第6話:目標が出来たぞ
呼び出しに来た兵士の後を付いて行くと、城を囲む城壁の正門前で国王が護衛の騎士と共に立っていた。
国のトップが直に出迎えとは、よほど大きなことがあったのだろうか?
「おお! よくぞ来てくださった! ささ、こちらへ!」
国王の言葉を聞き、騎士が先頭を歩き城の中へと移動する。
城の正門を抜けると、通路には使用人たちが整列していて、一斉に頭を下げてくる。
そのまま通路を進み、2階にある応接間へと案内された。
謁見の間ではなく応接間ということは、対等な立場で話したいということか。
部屋の中は、赤い絨毯が敷かれ、壁際には棚が並び、中にはさまざまな美術品が飾られている。
中央にはテーブルとソファが設置されていた。
そのソファーに座るように促され、どっかりと腰を下ろすと、国王も対面に座った。
メイドが素早くテーブルにお茶を準備すると部屋を出て行き、入れ違いに綺麗なドレスを着た女性が入ってきた。

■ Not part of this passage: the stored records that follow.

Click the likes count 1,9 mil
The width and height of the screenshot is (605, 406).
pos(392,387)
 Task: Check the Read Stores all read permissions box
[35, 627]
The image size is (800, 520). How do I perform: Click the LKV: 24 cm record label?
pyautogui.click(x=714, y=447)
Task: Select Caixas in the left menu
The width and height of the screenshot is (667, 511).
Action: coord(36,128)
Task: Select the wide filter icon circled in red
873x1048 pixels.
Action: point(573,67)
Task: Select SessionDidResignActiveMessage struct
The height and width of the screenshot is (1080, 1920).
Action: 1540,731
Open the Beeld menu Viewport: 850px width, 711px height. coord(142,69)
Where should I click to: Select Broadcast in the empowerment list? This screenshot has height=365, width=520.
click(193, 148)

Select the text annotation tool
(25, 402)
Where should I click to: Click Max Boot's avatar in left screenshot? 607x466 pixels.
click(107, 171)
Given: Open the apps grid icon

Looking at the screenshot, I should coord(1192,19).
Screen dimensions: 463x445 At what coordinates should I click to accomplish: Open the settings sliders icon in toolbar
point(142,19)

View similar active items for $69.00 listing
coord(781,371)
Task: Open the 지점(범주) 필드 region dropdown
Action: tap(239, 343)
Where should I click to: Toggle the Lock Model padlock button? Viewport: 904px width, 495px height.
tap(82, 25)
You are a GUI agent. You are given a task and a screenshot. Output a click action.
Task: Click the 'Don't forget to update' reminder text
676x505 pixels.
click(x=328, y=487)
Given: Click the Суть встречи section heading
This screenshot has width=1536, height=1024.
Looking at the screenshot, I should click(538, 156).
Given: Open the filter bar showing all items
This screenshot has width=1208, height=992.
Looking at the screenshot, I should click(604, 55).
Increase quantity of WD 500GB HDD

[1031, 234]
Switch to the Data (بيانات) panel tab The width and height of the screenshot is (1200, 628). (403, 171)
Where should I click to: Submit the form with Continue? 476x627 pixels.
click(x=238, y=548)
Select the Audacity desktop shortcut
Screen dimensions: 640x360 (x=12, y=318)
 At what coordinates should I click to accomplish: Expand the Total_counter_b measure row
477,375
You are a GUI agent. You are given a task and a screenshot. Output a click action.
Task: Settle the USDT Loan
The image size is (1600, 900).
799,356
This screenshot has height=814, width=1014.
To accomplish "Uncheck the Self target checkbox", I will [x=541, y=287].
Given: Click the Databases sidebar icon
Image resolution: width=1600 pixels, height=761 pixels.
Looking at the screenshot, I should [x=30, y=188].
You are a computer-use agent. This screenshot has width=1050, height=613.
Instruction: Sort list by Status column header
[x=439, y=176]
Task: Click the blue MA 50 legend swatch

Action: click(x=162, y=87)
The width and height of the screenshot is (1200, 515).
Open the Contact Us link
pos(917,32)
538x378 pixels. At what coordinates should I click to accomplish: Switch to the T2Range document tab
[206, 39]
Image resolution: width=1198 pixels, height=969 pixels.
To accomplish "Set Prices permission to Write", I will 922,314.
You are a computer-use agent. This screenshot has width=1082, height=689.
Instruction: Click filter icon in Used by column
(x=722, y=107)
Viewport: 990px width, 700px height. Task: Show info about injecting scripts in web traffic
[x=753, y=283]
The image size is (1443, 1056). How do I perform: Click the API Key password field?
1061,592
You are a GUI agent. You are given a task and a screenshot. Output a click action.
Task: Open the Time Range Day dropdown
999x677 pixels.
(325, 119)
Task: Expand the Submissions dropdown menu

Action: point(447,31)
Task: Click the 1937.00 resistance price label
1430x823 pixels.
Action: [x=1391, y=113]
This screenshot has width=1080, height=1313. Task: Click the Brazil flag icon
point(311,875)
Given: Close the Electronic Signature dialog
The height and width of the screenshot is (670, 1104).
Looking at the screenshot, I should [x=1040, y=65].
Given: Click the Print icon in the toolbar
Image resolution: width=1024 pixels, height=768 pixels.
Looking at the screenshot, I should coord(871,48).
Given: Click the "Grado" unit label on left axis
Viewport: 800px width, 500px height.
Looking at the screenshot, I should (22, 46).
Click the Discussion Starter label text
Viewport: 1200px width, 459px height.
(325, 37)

腰まで伸ばした金髪が輝き、水色の瞳は穢れを知らず、鼻筋から全てに整った顔立ち。
いわゆる美女……だな。そのままナテュアを大人にしたらこうなる、みたいなお手本のような女性だ。
「ナテュアの母体か?」
「ぼた……」
呆けた顔になってしまった。聞き方を間違ったらしい。
「えっと、国王ラーズヘルの妻で、ナテュアの母、ナレイアでございます」
スカートの裾を掴み、少し膝を曲げて挨拶した後、国王の隣りに座った。
「我は長話は好まぬ。早く用件を言え」
「兵士や冒険者の報告があったのだが、最近になって魔物の強さが跳ね上がっているらしい」
「ほお?」
「確認されたのはゴブリンの森だけだが、魔王が本気で攻めてくるつもりかもしれん!」
それは……まあ、魔王である我が強化したのは間違いないな。
しかし、今までこの世界の魔王は本気ではなかったということか?
考えてみれば、魔物共も王都周辺に配置されているにしては、弱すぎたな。
「お願いします。魔王討伐にお力添えを!」
ナレイアの言葉に、ラーズヘルも頭を下げてくる。
ゴブリンのレベルが10増えた程度でこの騒ぎようとは。さて、どうしたものか……。
原因は我なのだがな。
ナテュアとも約束してしまった手前、断れんな……。
「確約は出来んが、必要とあればこの世界の魔王とやらと戦ってやろう」
「おお! まことか!」
「今すぐではないがな。この世界を人間として楽しむと決めたのだ」
「人間として? それはどういうことですかな?」
「ん? 言ってなかったか? 我は異世界の魔王だぞ?」
「「!!!???」」
驚きすぎてソファごと後ろに引っくり返ってしまった。
「お、そうだ。ちょっと条件を出していいか?」
のっそりと起き上がったラーズヘルがコクコクと頷く。
「寝床を用立ててくれんか?」
「寝床?」
「うむ。宿代も稼げなくてな。活動拠点がほしいのだが」
元の世界から配下の者を呼び寄せる必要があるかもしれん。
街中で魔族を召喚してしまうと、今以上に大騒ぎになってしまう。
その為の拠点だな。
「宿代……あ、いや、分かりました。明後日中にもご用意いたしましょう」
「よろしく頼む。連絡は冒険者ギルドのほうに届けてくれ」
「あい分かった!」
交渉が成立し、我は市街地へと戻った。
さて、拠点が手に入る前に稼がないとだが……。
「娘よ。聞きたいのだが、消滅させないでゴブリンを倒す方法は?」
ギルドの受付の娘に聞いてみた。
専門の知識を持っている奴に聞くのが早いだろう。
「娘って……私にはリセラって名前があるんですけど!」
「名前など聞いてな……いや、すまん」
これから、このリセラには稼ぐために世話になるのだ。怒らせるのは得策ではない。
「まあ、いいですけど。魔法で消滅させちゃうんでしたら、剣で斬ったらいいんじゃないでしょうか」
「なるほど。その剣はどこで手に入るのだ?」
「武器屋とか……オーダーメイドでしたら鍛冶屋に直接行けば作ってくれますよ。ちなみに、店売りですと、1番安いもので銅貨100枚が相場ですね」
「ふむ……」
結局は金を稼がないとだな。
薬草採集をするしかないようだ。